**DATA SUPPLIED**
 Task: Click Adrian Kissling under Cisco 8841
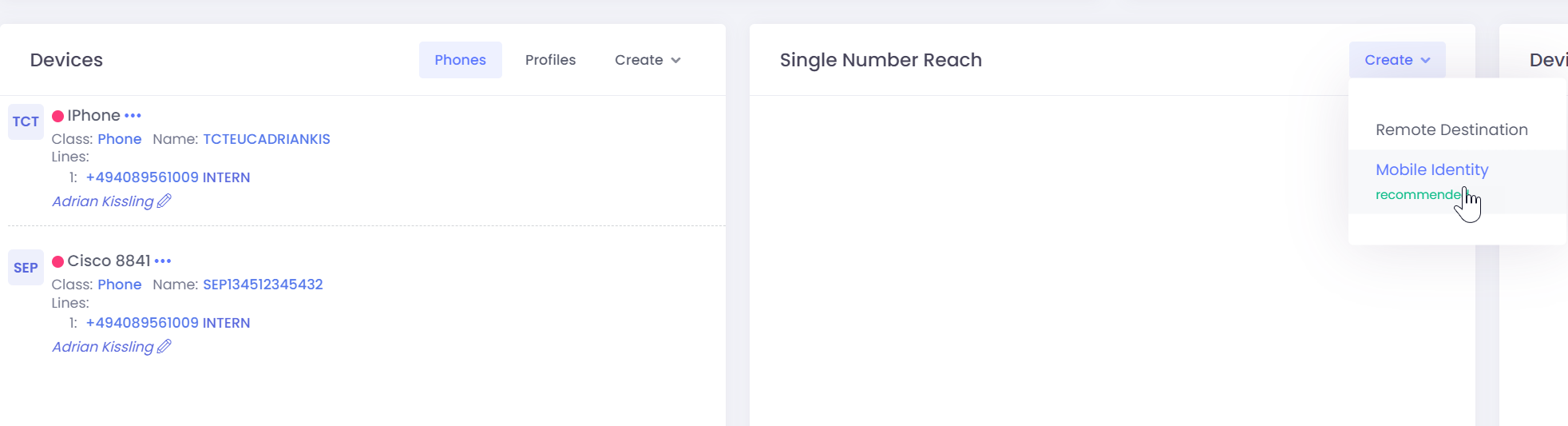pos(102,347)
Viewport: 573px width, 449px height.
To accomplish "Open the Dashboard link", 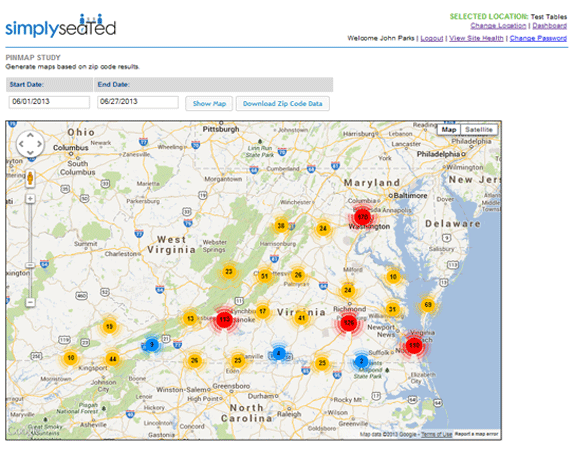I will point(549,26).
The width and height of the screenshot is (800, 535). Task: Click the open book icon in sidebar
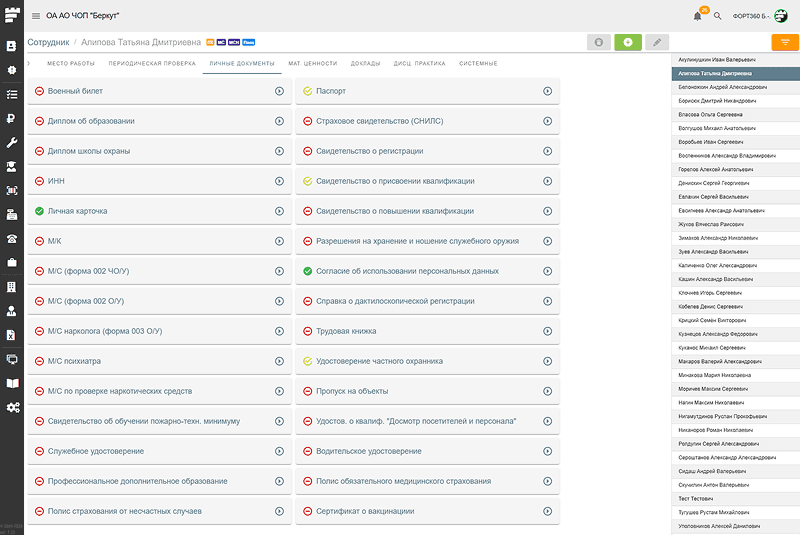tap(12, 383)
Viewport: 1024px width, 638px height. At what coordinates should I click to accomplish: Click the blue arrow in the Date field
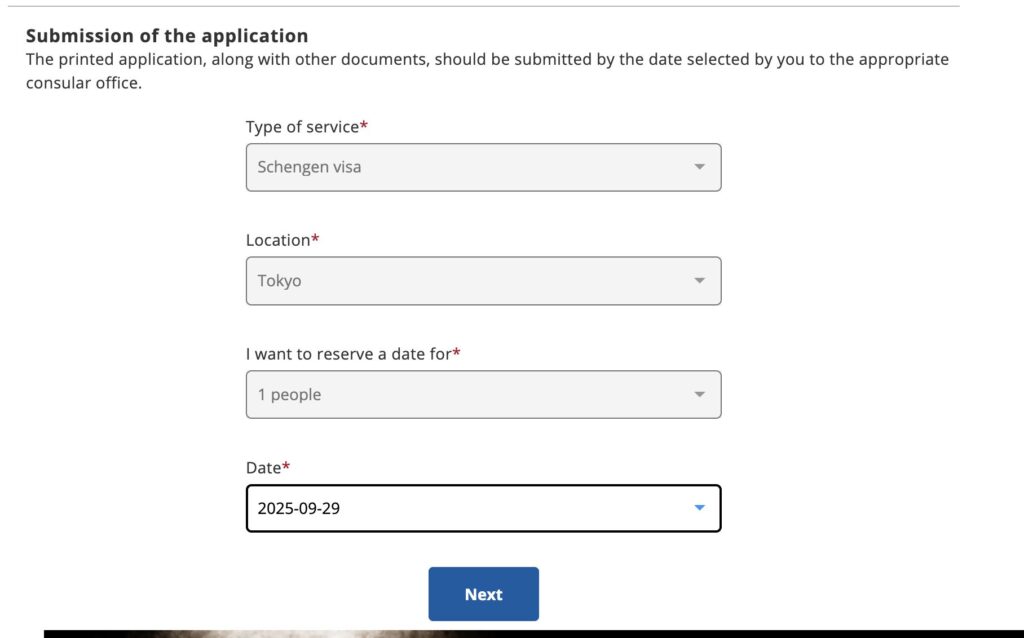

**WHAT TO PRODUCE**
Extract every line of the records that contains the string "Click".

**THE REPLY**
 Task: Click Adrian Kissling under Cisco 8841
The width and height of the screenshot is (800, 535). Task: Click the open book icon in sidebar
Viewport: 1024px width, 638px height. At what coordinates should I click to accomplish: Click the blue arrow in the Date field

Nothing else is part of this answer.